> Texto de origem:
A campanha existe há algum tempo então. Como você avalia sua evolução?

Celeste: Todos esses anos nós realizamos uma multiplicidade de ações, ou seja, não é que enquanto ele não caminhava no Congresso não fazíamos nada. Realizamos um trabalho inclusive para que, no momento em que o aborto se tornasse legal, não fosse uma lei morta, mas um direito efetivo. Um trabalho com profissionais de saúde que terão que realizar a prática, os advogados para que não penalizem as mulheres, um trabalho nas escolas etc. Durante estes anos fomos lutando pelo direito ao aborto em todos os aspectos e muito mais, disputando lugar na universidade, até um sem-número de atividades, fortalecendo também as outras cidades para que fosse uma força nacional etc.

Quem são e o que pedem as mulheres que lutam pela descriminalização do aborto na Argentina?

> Linhas de dados:
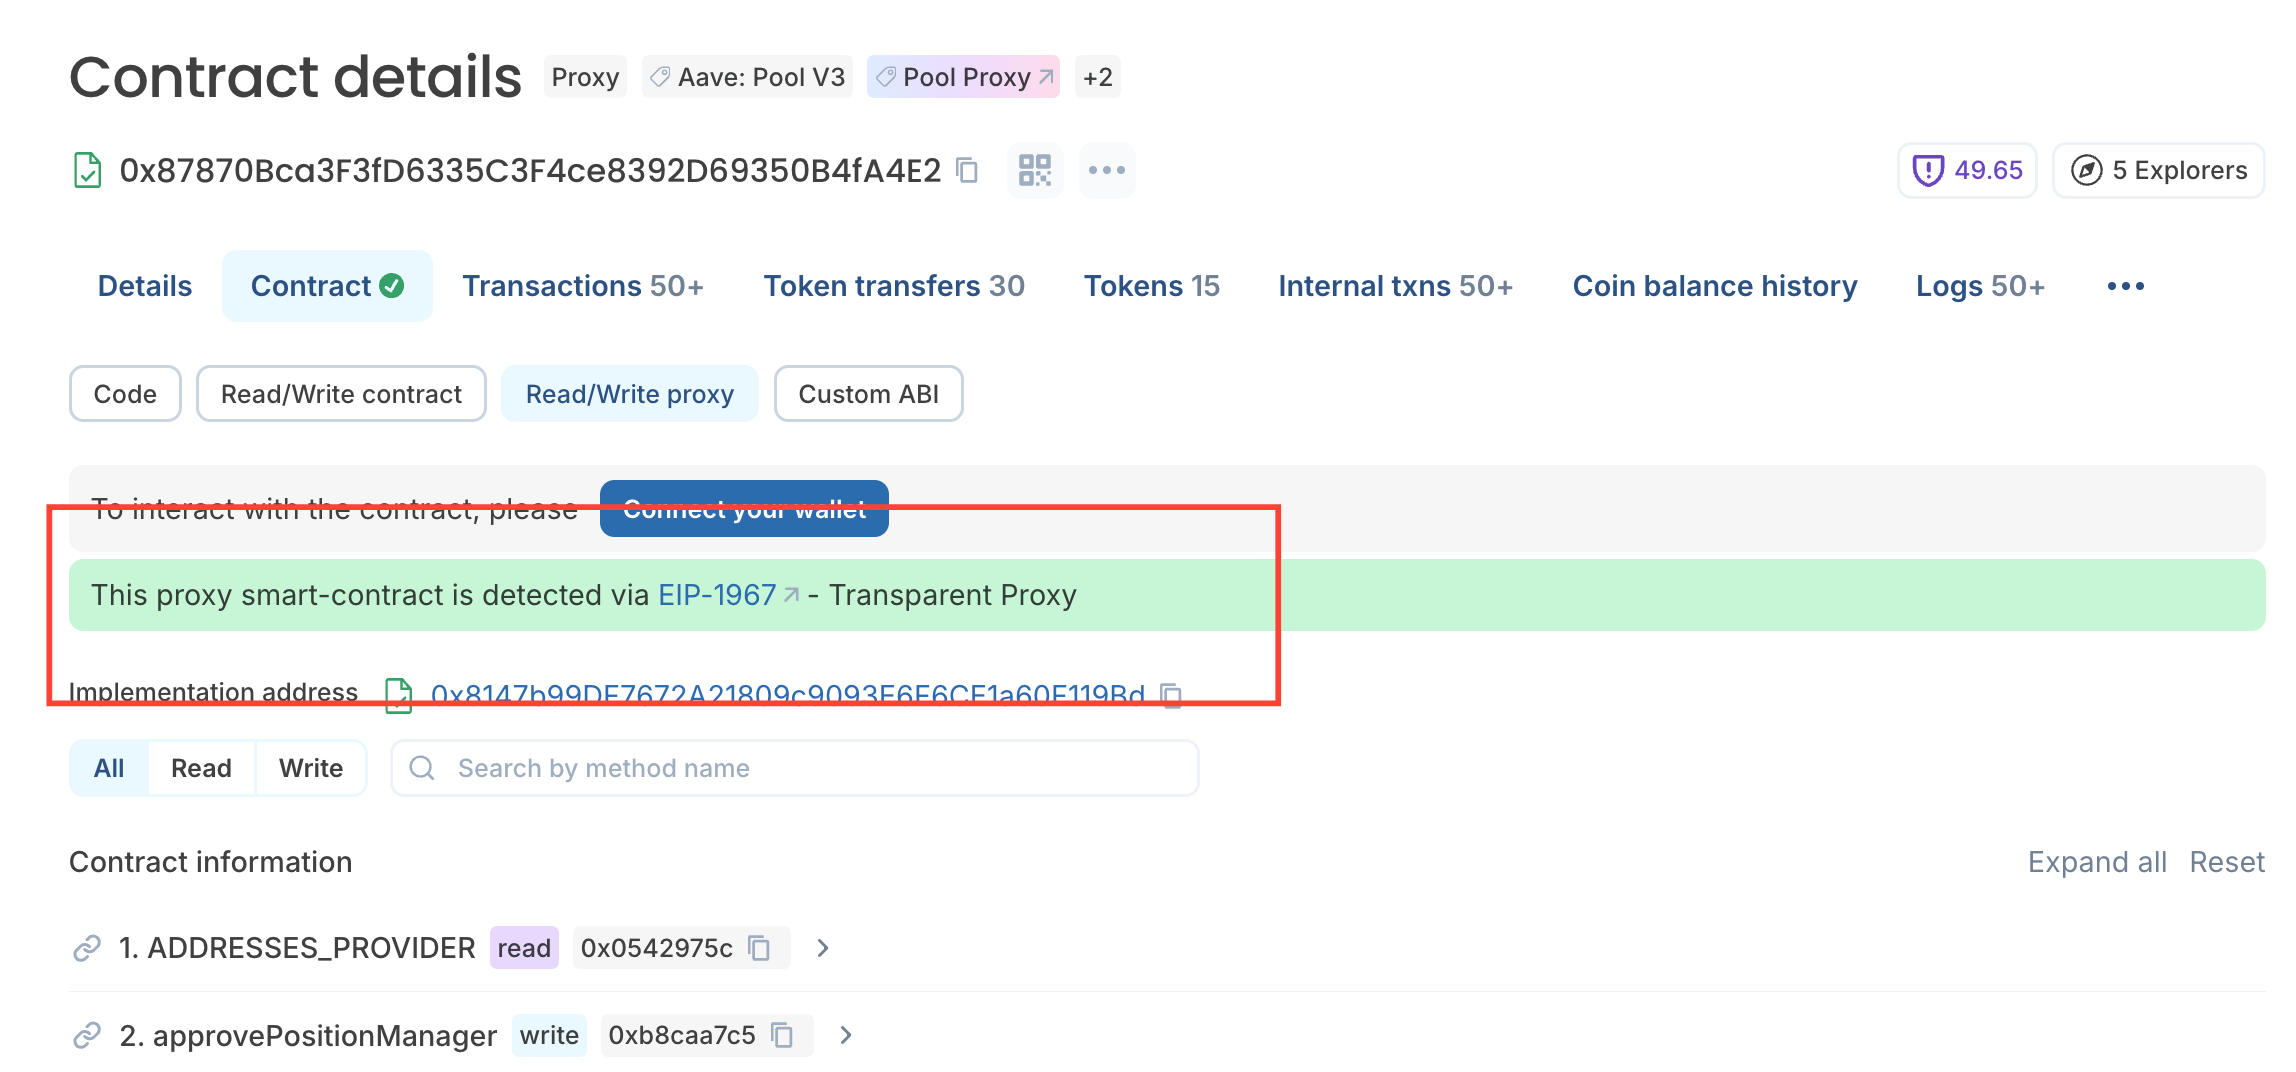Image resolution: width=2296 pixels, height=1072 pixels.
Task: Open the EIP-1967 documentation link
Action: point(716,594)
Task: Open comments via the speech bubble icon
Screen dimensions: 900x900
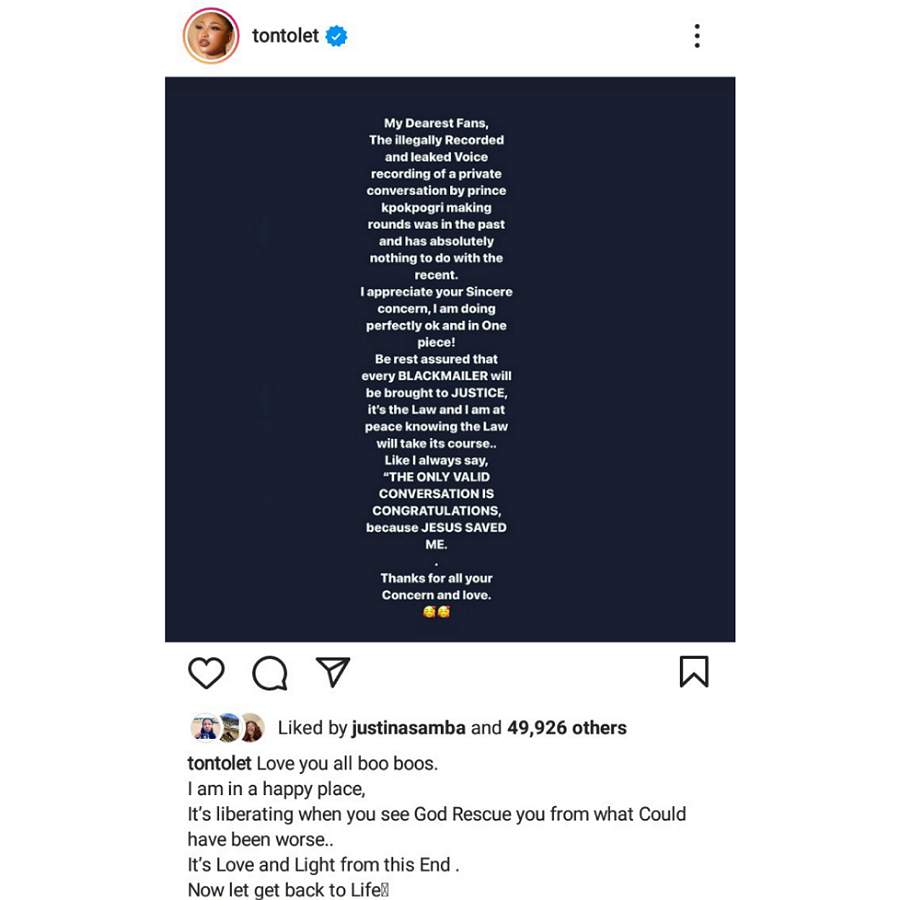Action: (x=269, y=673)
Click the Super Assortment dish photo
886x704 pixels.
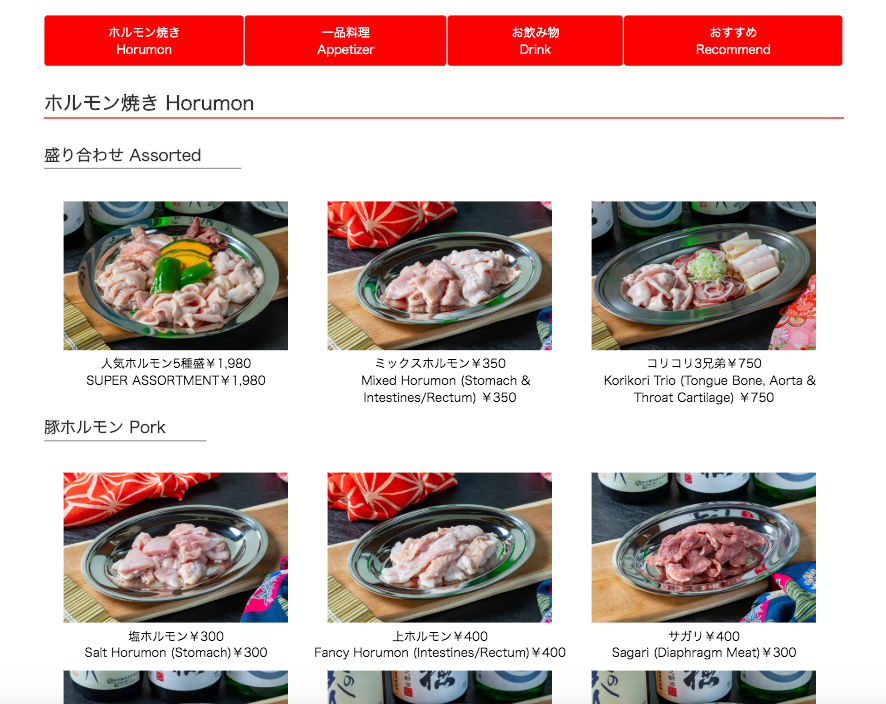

> Objetivo: Copie do texto de origem, sem mudar nada, o trecho que vai de "Celeste: Todos esses" até "força nacional etc.".

> Resposta escrita:
Celeste: Todos esses anos nós realizamos uma multiplicidade de ações, ou seja, não é que enquanto ele não caminhava no Congresso não fazíamos nada. Realizamos um trabalho inclusive para que, no momento em que o aborto se tornasse legal, não fosse uma lei morta, mas um direito efetivo. Um trabalho com profissionais de saúde que terão que realizar a prática, os advogados para que não penalizem as mulheres, um trabalho nas escolas etc. Durante estes anos fomos lutando pelo direito ao aborto em todos os aspectos e muito mais, disputando lugar na universidade, até um sem-número de atividades, fortalecendo também as outras cidades para que fosse uma força nacional etc.